As frases feitas nunca foram as minhas preferidas e as generalizações, por criarem regras sem terem em conta o caso concreto, considero-as perigosas. Não concordo com afirmações como “eu não acredito nos políticos”. Na política, como em todas as profissões, existem pessoas bem-intencionadas e pessoas mal-intencionadas, pessoas honestas e pessoas menos honestas. No entanto, acontecimentos recentes relacionados com a política e justiça portuguesas fazem-me compreender um pouco melhor este tipo de afirmações.

A concepção moderna de estado ocidental assenta no princípio da separação de poderes, sendo essencial, para esse modelo de estado, o exercício de um poder judicial independente que possa funcionar como contrapeso aos outros poderes, sobretudo ao poder executivo.

Nos últimos anos, em particular durante o mandato de Joana Marques Vidal enquanto Procuradora Geral da República, a justiça nacional vinha a dar fundados motivos de esperança aos portugueses, que cada vez atribuíam mais credibilidade e depositavam maior confiança no sistema judicial, e, dessa forma, em toda a democracia portuguesa.
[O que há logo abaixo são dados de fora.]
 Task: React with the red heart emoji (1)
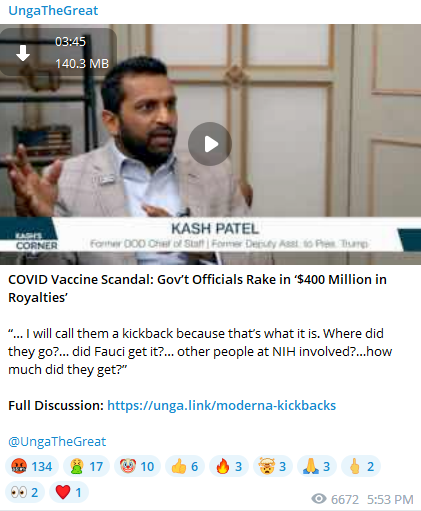[x=69, y=492]
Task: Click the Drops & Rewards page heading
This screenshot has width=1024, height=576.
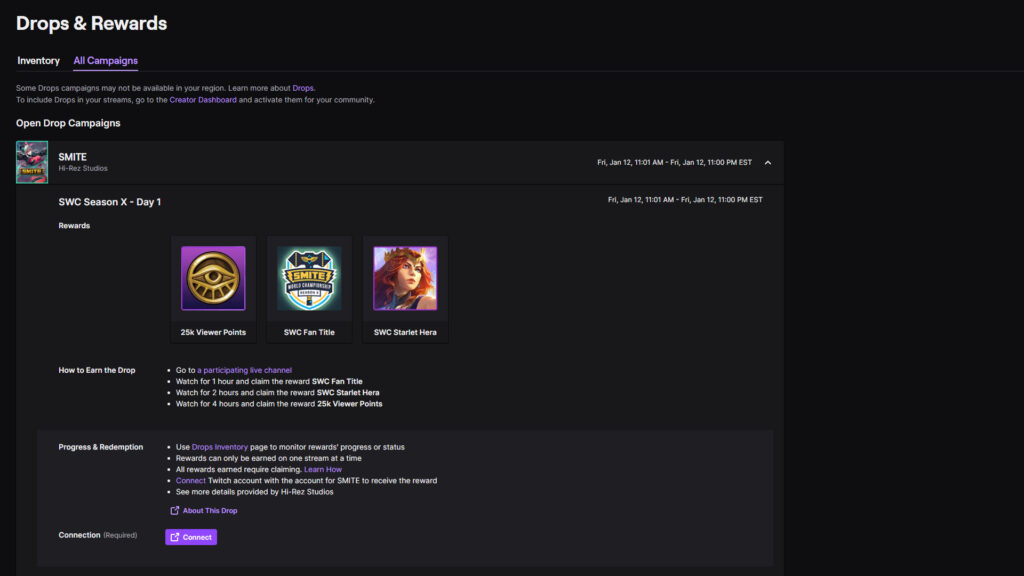Action: pos(91,22)
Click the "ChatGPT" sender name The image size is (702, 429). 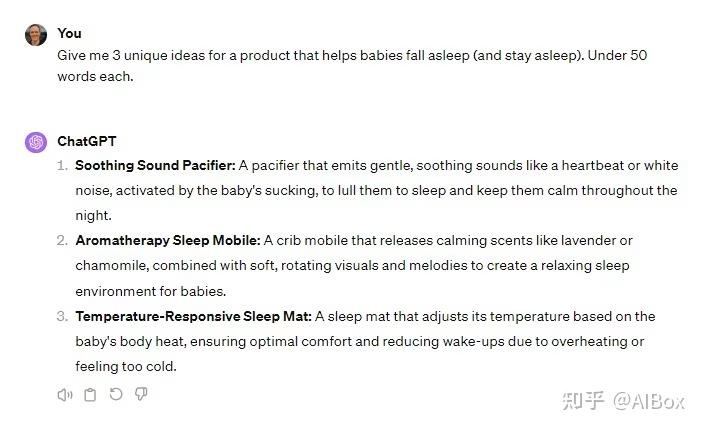click(x=87, y=141)
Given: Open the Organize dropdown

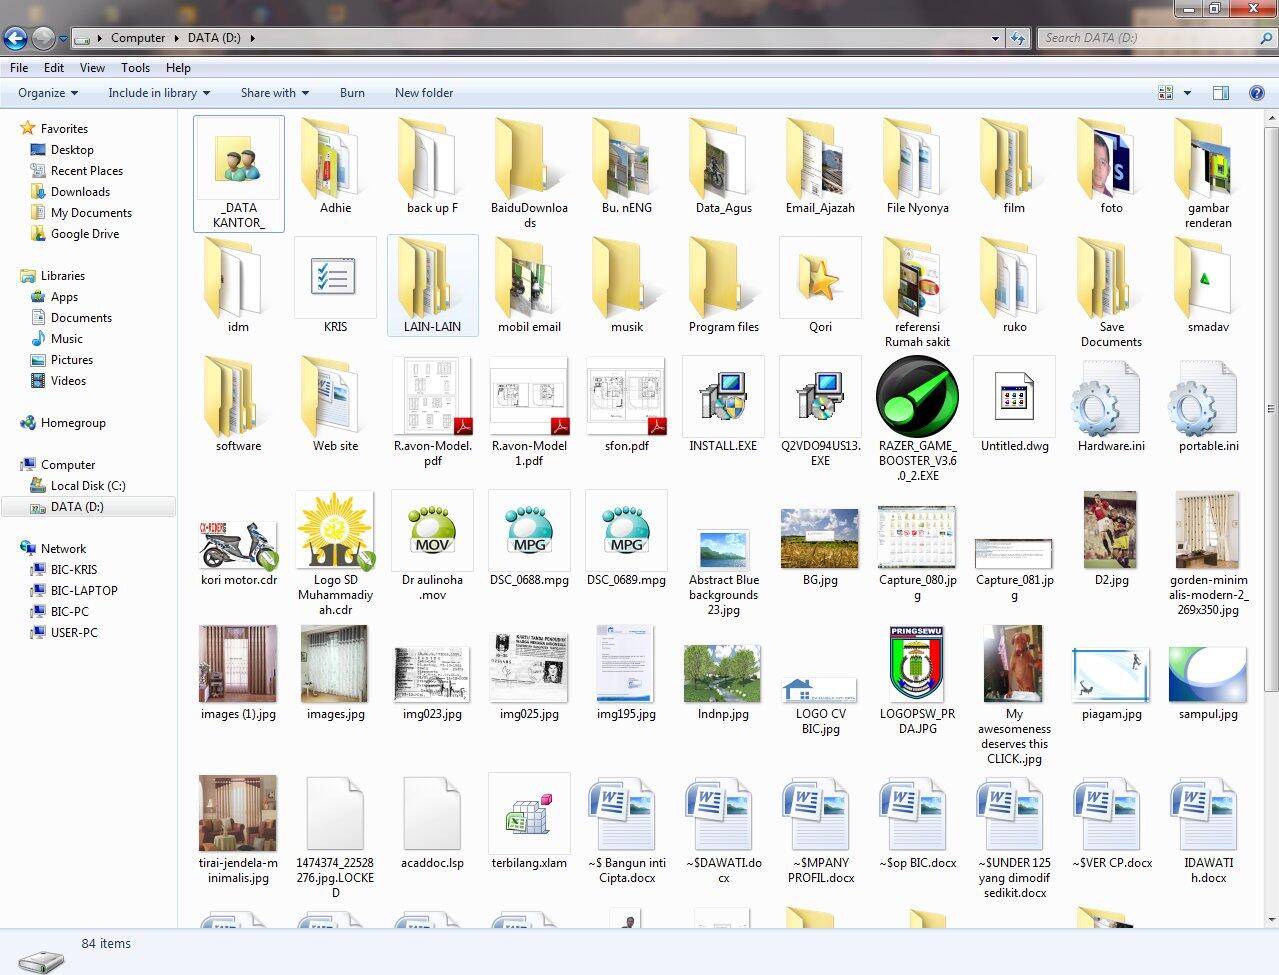Looking at the screenshot, I should click(45, 92).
Ao verem um antigo primeiro-ministro, alguns dos principais actores do poder financeiro e um dos maiores clubes desportivos nacionais serem acusados pelo Ministério Público, os cidadãos começaram a crer que o poder judicial podia efectivamente funcionar como garante da democracia, exercendo um controlo efectivo sobre outros poderes.

A constituição permitia-o, o contexto político e judicial sugeriam-no, a oposição, a imprensa e a sociedade civil reclamaram-no. Contudo, o Governo e o Presidente da República ignoraram por completo estas recomendações, ao não reconduzirem Joana Marques Vidal enquanto Procuradora Geral da República Portuguesa.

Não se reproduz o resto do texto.